How you manage the initial meeting with your client sets the tone for the entire divorce process, so make certain your first meeting is positive and constructive. It’s important to allow your client to tell you what is going on and how he or she feels, to review divorce options, deal with unrealistic expectations about the outcome of the divorce, explain your role as a collaborative attorney, outline the collaborative process, share the benefits of the various divorce options, and answer your client’s questions.
Learn About Your Client’s Situation. Ask your client about the history of his or her marriage and current situation. Listen carefully to the emotional tone and content of the narrative. Reflect what you are hearing to validate your interest and concern for your client and make certain you begin with a clear understanding of what’s involved in the divorce. Ask about the early years of the marriage, find out about children, ask what triggered the divorce, who initiated it, and how your client feels about getting a divorce.

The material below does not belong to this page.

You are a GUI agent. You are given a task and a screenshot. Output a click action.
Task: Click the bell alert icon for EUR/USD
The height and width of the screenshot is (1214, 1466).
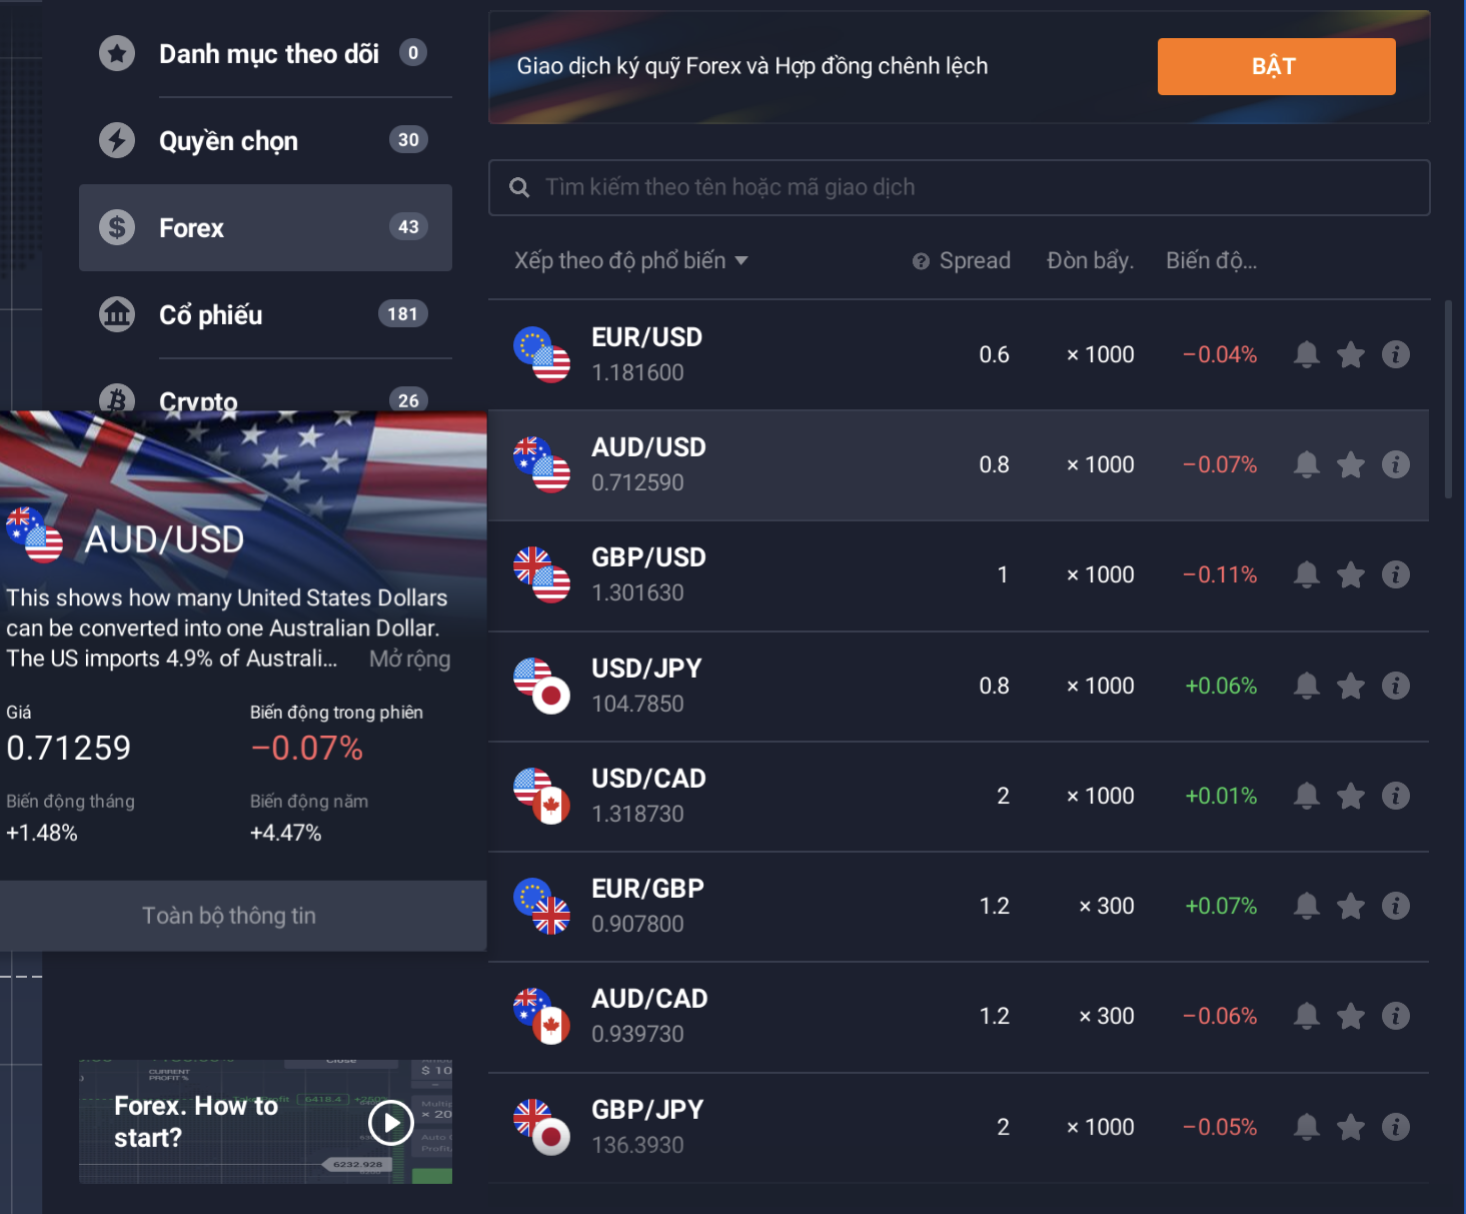point(1306,354)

Review Divorce Options. Explain to your client the various ways to get a divorce in Texas, including do it yourself, mediation, collaborative divorce, and adversarial litigation. Discuss how each works, the pros and cons of the various procedures, and answer any questions your client has about the processes. Review the dynamics of the couple’s interactions, learn how they communicate, find out if they are able to resolve disputes, and if your client is comfortable advocating for himself or herself. Give your client materials to read and discuss with his or her spouse. Make a recommendation to your client about which divorce process you believe is most appropriate for their case and explain your reasons for the recommendation.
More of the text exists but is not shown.